━━━━━ TEXTE SOURCE ━━━━━

Cela suffit ! Kevin ne se laissera pas faire, il est temps que ce gouvernement de fascistes comprenne que le peuple français refuse cette austérité imposée par des puissances étrangères !
Kevin essuie sa sueur abondante d’un revers de main : dans sa petite chambre-étuve d’étudiant inscrit en sociologie à Rennes 2, devant ses murs décorés d’un poster de Che Gevara trans et d’une série de flyers colorés par des arc-en-ciels équitables et inclusifs, alors que la température intérieure frise les 32°, il serre ses petits poings juvéniles en repensant à cette journée d’avril où la police gouvernementale avait éparpillé avec brutalité ses camarades qui tentaient de se mobiliser contre l’austérité dans l’enseignement.

━━━━━

CONSIGNE A – Recopiez le passage du récit sur Kevin qui commence aux mots « Cela suffit ! » et s'arrête après les mots « puissances étrangères ! ».
CONSIGNE B – Indiquez si chacune des affirmations suivantes concorde avec le récit sur Kevin, en justifiant par les mots exacts du texte. (i) Kevin est inscrit en sociologie à Rennes 2. (ii) La température intérieure de sa chambre atteint 40°. (iii) La journée dont se souvient Kevin a eu lieu en mai.
CONSIGNE C – Rédigez la suite du récit sur Kevin en quelques phrases, à partir de sa dernière phrase.
Les lignes ci-après constituent un matériau indépendant du récit sur Kevin.

━━━━━ LIGNES EXTRAITES ━━━━━

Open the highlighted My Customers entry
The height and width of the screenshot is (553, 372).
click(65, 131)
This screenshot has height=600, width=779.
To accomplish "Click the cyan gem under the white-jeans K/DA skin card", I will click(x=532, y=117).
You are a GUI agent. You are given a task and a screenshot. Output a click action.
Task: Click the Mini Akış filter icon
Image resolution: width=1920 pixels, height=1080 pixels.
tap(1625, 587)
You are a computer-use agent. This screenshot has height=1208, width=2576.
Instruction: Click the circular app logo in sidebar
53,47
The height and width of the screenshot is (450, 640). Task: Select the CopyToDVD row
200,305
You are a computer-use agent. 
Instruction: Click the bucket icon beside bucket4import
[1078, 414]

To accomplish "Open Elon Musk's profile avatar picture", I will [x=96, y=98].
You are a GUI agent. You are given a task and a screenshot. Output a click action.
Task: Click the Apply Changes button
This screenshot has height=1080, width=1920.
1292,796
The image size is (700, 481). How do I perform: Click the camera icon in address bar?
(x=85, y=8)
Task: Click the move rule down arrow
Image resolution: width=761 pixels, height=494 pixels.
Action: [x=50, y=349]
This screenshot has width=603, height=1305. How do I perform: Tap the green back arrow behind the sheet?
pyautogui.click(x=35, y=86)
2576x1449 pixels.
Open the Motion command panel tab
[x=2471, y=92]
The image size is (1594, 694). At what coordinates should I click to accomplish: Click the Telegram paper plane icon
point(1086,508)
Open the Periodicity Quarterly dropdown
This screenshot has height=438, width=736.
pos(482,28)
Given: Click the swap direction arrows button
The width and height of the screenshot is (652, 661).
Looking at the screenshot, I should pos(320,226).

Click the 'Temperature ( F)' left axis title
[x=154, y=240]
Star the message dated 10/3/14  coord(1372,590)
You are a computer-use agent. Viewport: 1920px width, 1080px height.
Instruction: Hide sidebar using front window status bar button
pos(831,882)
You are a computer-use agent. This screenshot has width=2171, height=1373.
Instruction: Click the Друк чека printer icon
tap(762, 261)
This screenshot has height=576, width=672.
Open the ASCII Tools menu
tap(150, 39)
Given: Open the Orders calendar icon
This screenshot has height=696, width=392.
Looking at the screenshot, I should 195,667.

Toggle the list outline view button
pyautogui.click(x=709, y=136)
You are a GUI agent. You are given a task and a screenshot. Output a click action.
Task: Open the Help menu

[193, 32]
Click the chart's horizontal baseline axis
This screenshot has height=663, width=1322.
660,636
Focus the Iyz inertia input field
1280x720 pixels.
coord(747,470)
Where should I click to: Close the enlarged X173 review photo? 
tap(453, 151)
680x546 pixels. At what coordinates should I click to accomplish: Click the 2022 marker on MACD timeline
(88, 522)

━━━━━

RÉPONSE ATTENDUE A –
Cela suffit ! Kevin ne se laissera pas faire, il est temps que ce gouvernement de fascistes comprenne que le peuple français refuse cette austérité imposée par des puissances étrangères !

RÉPONSE ATTENDUE B –
(i) Oui : « étudiant inscrit en sociologie à Rennes 2 ».
(ii) Non : « la température intérieure frise les 32° ».
(iii) Non : « cette journée d’avril ».

RÉPONSE ATTENDUE C –
Suite aux récentes annonces de Bayrou, qui entend supprimer des jours fériés et geler certaines prestations sociales, Kevin comprend que le pays a pris la mauvaise direction vers un fascisme décontracté qu’il a toujours juré de combattre. Or, ça tombe bien, ce 10 septembre aura lieu un vrai mouvement citoyen – il l’a lu sur internet ! – qui entend lutter contre ces dérives insupportables.
C’est décidé, Kevin en sera : la lutte antifasciste passe par une mbilisation intense et ses petits poings ne seront pas de trop pour crier « No Pasaran » – ce qui veut dire « Il n’y a plus de parmesan » et pour Kevin, c’est une métaphore claire : la fète est finie, le capitalisme devra céder.
De son côté, Karim n’en peut plus lui aussi : le racisme évident de sa commune lui fait trembler de rage dans son pantalon triangle.
Cette commune a en effet tenté d’organiser, alors que les températures dépassent les 30° à l’ombre, une séance de cinéma en plein air pour projeter « Barbie », film qui porte sur la persécution des Juifs sous l’Occupation et donc sur l’antisémitisme, une thématique pourtant lourdement instrumentalisée ces derniers mois et très probablement pour justifier le massacre à Gaza.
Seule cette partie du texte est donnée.